Goal 1: Reproduce the entries verbatim, starting at the first entry and ending at the line that contains "coord(306,146)".

Source document:
In order to deal with these issues the solution uses the interaction among several components as a platform to capture and process the user and environment information, and to generate and deliver navigation messages to users while they are moving in an indoor area. The system's main components are the following: an augmented white cane with various embedded infrared lights, two infrared cameras (embedded in a Wiimotes unit), a computer running a software application that coordinates the whole system, and a smartphone that delivers the navigation information to the user through voice messages (Figure 1).
When the users request navigation information, they push a button on the cane. It activates the infrared LEDs embedded in the cane. The software application instantly tries to determine the user's position and the presence of obstacles in the surrounding area. The user's position and movement are detected through the infrared camera embedded in the Wiimotes. These devices transmit that information via Bluetooth to a software application running on the computer. The application then uses such information and also the data that it has about the obstacles in the area, to generate single navigation voice messages that are delivered through the user's smartphone. The system follows a common-sense approach [2] for the message delivery.
The system prototype has been tested in two different scenarios. Although these results are still preliminary, they indicate the proposal is usable and useful to guide the visually impaired in indoor environments. The next section presents and discusses the related work. Section 3 establishes the requirements of the solution. Section 4 describes the navigation process and its main components. Section 5 explains the design and implementation of the software application that is in charge of coordinating all peripherals and processing the system information in order to deliver useful navigation messages to end-users. Section 6 presents and discusses the preliminary results. Section 7 presents the conclusions and future work.

[Target pointing data]
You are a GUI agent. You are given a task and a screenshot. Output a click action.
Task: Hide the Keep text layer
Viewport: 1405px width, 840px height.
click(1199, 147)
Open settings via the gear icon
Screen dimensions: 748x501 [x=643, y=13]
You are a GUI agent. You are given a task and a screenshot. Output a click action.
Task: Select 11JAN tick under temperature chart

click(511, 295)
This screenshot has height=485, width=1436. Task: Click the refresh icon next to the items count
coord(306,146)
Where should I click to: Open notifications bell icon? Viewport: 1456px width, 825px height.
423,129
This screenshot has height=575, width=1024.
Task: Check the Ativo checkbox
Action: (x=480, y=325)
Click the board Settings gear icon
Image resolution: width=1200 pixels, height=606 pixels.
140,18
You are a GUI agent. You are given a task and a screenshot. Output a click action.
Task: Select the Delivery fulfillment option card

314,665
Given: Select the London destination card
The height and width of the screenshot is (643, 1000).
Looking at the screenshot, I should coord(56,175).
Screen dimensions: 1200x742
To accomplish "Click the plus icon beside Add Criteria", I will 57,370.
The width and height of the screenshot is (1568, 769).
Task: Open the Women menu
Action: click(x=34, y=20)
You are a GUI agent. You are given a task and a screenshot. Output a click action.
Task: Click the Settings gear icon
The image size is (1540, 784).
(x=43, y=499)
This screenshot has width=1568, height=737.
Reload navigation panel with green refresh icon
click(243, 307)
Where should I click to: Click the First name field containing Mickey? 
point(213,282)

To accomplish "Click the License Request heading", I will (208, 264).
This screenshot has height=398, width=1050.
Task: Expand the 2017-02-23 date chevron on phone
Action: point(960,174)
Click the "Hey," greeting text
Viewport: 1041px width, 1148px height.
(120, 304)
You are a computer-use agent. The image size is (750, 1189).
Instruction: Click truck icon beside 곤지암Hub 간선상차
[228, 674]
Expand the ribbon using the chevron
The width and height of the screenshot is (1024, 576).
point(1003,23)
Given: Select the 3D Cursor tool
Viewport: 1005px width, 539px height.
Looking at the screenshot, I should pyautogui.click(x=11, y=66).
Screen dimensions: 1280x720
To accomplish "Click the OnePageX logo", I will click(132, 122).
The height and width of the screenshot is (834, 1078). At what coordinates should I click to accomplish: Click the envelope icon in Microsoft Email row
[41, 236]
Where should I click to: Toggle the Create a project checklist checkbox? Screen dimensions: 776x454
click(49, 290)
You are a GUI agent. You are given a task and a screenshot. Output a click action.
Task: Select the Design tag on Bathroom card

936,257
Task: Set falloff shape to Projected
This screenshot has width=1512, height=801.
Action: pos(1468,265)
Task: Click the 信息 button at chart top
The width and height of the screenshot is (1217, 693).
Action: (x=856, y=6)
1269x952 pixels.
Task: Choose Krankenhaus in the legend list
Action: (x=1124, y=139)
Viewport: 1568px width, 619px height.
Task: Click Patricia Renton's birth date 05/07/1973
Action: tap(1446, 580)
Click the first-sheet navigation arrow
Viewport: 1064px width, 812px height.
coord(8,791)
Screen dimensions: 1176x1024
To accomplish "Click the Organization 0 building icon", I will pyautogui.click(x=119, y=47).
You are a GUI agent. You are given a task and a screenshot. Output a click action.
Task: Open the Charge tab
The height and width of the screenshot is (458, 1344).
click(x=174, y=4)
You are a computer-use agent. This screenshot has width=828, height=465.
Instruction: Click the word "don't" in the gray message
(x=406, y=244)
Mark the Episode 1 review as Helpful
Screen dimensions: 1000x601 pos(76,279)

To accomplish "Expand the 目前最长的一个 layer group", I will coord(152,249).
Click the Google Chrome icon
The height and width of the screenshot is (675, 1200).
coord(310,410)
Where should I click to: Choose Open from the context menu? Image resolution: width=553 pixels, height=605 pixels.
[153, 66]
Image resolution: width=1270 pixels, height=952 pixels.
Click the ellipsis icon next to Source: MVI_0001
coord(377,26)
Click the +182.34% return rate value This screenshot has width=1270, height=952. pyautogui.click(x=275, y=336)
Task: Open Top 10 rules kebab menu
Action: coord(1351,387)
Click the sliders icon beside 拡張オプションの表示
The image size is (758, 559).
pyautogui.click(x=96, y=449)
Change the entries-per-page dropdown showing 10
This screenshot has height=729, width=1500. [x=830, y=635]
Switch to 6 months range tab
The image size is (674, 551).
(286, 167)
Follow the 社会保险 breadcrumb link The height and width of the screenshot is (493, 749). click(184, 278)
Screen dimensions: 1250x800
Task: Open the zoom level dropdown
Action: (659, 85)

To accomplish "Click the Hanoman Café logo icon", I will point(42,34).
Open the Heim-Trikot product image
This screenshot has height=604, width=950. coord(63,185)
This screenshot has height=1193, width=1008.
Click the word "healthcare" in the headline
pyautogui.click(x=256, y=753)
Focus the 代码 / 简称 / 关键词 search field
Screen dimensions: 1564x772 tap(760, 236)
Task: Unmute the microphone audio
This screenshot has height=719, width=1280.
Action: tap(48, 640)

Goal 2: Indicate whether each of the following statements agrees with the indoor navigation text, answering yes or no and quoting the deciding words of the text: (a) the infrared cameras are embedded in a Wiimotes unit; (b) the devices transmit the user's position and movement to the computer over Wi-Fi; (c) the system prototype has been tested in three different scenarios.

Full response 1:
You are a GUI agent. You are given a task and a screenshot. Output a click action.
Task: Hide the Keep text layer
Viewport: 1405px width, 840px height.
click(1199, 147)
Open settings via the gear icon
Screen dimensions: 748x501 [x=643, y=13]
You are a GUI agent. You are given a task and a screenshot. Output a click action.
Task: Select 11JAN tick under temperature chart

click(511, 295)
This screenshot has height=485, width=1436. Task: Click the refresh icon next to the items count
coord(306,146)

Full response 2:
(a) Yes: "two infrared cameras (embedded in a Wiimotes unit)"
(b) No: "These devices transmit that information via Bluetooth to a software application running on the computer."
(c) No: "The system prototype has been tested in two different scenarios."